*Aim*.
Copy out the items below word for word, starting with the line that contains "Given: Open the Elements panel" and going on through the line that contains "(x=108, y=274)", both included.

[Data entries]
++++++++

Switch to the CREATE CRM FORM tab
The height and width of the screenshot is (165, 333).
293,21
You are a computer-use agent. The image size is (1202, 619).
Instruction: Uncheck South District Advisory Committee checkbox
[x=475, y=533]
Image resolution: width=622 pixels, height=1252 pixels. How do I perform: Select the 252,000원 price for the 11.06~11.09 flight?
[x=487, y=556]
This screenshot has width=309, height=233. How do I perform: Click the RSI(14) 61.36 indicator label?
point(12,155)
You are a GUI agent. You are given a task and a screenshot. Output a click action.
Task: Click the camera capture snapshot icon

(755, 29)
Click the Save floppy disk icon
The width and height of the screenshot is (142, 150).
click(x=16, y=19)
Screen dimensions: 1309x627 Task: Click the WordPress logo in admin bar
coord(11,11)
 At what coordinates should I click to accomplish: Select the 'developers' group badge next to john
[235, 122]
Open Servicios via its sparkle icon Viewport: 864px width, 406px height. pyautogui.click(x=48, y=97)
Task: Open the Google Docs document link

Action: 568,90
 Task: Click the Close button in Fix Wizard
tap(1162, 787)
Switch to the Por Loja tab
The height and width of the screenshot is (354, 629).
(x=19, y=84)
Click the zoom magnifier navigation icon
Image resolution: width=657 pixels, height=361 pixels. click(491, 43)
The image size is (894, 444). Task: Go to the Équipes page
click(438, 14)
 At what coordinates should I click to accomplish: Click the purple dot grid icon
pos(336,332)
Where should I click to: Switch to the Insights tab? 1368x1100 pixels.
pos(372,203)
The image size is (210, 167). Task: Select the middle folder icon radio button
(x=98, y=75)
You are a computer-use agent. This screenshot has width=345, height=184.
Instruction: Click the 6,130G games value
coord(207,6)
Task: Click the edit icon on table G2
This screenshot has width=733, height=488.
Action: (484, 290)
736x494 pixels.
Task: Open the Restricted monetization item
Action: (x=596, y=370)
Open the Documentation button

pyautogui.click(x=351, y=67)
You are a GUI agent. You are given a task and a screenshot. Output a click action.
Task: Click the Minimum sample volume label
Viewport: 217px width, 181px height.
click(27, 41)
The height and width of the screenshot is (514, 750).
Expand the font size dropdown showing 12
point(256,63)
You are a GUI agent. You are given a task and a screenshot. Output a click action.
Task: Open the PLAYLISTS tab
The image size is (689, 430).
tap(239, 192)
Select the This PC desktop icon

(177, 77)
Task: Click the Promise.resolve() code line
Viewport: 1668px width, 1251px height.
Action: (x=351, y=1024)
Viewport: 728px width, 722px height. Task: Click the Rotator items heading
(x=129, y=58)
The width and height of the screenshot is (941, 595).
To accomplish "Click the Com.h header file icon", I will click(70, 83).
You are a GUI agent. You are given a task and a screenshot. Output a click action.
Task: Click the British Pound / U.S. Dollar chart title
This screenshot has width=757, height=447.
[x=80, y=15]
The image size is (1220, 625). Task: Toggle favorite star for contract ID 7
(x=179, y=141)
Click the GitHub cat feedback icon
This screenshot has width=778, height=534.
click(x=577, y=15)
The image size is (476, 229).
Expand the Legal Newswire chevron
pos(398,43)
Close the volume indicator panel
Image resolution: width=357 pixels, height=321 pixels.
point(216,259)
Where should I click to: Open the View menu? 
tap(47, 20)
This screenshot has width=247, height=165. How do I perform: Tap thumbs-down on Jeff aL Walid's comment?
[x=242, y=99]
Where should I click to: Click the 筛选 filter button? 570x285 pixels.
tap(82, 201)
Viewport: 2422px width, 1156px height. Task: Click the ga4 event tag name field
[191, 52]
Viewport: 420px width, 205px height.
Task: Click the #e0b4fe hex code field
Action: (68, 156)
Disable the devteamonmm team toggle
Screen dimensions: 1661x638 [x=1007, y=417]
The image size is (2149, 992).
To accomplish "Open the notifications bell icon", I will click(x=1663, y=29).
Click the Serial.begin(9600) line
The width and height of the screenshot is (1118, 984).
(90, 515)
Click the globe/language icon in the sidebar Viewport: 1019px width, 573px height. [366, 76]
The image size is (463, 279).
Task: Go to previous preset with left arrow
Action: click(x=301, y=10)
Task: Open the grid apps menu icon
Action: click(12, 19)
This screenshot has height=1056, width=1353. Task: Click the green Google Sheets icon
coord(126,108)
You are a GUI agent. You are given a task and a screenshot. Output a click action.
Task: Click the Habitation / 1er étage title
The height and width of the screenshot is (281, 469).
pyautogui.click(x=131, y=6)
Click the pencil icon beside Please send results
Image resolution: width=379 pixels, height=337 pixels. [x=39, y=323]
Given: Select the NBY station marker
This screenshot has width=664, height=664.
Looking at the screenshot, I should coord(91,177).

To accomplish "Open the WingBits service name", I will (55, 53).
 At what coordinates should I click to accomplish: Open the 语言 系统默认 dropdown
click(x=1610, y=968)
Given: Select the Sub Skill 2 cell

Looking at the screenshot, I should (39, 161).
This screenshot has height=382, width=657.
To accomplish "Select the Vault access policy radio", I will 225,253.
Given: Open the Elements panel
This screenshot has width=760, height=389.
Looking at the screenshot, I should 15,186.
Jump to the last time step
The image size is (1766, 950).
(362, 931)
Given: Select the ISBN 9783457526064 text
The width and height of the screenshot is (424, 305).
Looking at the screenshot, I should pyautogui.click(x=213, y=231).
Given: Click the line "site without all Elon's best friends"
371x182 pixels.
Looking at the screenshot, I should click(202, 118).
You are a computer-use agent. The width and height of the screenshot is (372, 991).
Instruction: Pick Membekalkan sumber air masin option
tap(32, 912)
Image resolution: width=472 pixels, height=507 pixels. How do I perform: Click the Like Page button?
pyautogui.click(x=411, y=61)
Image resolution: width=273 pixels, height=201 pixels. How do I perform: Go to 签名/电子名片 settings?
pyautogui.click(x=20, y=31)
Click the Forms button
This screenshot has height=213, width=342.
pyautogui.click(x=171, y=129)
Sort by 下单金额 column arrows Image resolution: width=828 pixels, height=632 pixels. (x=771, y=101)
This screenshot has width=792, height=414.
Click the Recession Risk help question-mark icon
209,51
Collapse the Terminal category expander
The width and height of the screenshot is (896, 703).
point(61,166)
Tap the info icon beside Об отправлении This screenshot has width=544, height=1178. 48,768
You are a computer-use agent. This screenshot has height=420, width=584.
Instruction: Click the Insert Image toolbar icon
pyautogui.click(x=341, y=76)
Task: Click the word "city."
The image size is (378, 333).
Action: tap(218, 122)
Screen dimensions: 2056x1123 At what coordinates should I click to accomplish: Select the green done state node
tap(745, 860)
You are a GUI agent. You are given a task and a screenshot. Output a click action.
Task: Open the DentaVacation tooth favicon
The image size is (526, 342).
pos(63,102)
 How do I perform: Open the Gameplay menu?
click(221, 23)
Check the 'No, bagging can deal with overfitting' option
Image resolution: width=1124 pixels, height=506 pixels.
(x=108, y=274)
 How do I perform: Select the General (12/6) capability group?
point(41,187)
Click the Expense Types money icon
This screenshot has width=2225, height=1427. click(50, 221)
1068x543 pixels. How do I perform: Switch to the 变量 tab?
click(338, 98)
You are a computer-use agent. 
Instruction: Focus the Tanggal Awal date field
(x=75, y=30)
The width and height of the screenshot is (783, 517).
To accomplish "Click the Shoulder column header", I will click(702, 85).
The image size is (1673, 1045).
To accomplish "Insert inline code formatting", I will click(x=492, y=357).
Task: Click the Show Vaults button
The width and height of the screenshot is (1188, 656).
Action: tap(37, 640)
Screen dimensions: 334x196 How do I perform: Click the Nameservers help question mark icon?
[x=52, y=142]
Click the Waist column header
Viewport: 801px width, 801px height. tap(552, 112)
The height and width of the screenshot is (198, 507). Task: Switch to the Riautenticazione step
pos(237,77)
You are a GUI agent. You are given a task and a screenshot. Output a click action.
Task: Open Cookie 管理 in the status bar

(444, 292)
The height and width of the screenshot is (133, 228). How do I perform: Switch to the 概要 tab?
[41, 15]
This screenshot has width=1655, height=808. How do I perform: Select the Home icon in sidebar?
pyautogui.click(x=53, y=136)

++++++++

*Output for this exercise*.
Given: Open the Elements panel
This screenshot has width=760, height=389.
Looking at the screenshot, I should 15,186.
Jump to the last time step
The image size is (1766, 950).
(362, 931)
Given: Select the ISBN 9783457526064 text
The width and height of the screenshot is (424, 305).
Looking at the screenshot, I should pyautogui.click(x=213, y=231).
Given: Click the line "site without all Elon's best friends"
371x182 pixels.
Looking at the screenshot, I should click(202, 118).
You are a computer-use agent. The width and height of the screenshot is (372, 991).
Instruction: Pick Membekalkan sumber air masin option
tap(32, 912)
Image resolution: width=472 pixels, height=507 pixels. How do I perform: Click the Like Page button?
pyautogui.click(x=411, y=61)
Image resolution: width=273 pixels, height=201 pixels. How do I perform: Go to 签名/电子名片 settings?
pyautogui.click(x=20, y=31)
Click the Forms button
This screenshot has height=213, width=342.
pyautogui.click(x=171, y=129)
Sort by 下单金额 column arrows Image resolution: width=828 pixels, height=632 pixels. (x=771, y=101)
This screenshot has width=792, height=414.
Click the Recession Risk help question-mark icon
209,51
Collapse the Terminal category expander
The width and height of the screenshot is (896, 703).
point(61,166)
Tap the info icon beside Об отправлении This screenshot has width=544, height=1178. 48,768
You are a computer-use agent. This screenshot has height=420, width=584.
Instruction: Click the Insert Image toolbar icon
pyautogui.click(x=341, y=76)
Task: Click the word "city."
The image size is (378, 333).
Action: tap(218, 122)
Screen dimensions: 2056x1123 At what coordinates should I click to accomplish: Select the green done state node
tap(745, 860)
You are a GUI agent. You are given a task and a screenshot. Output a click action.
Task: Open the DentaVacation tooth favicon
The image size is (526, 342).
pos(63,102)
 How do I perform: Open the Gameplay menu?
click(221, 23)
Check the 'No, bagging can deal with overfitting' option
Image resolution: width=1124 pixels, height=506 pixels.
(x=108, y=274)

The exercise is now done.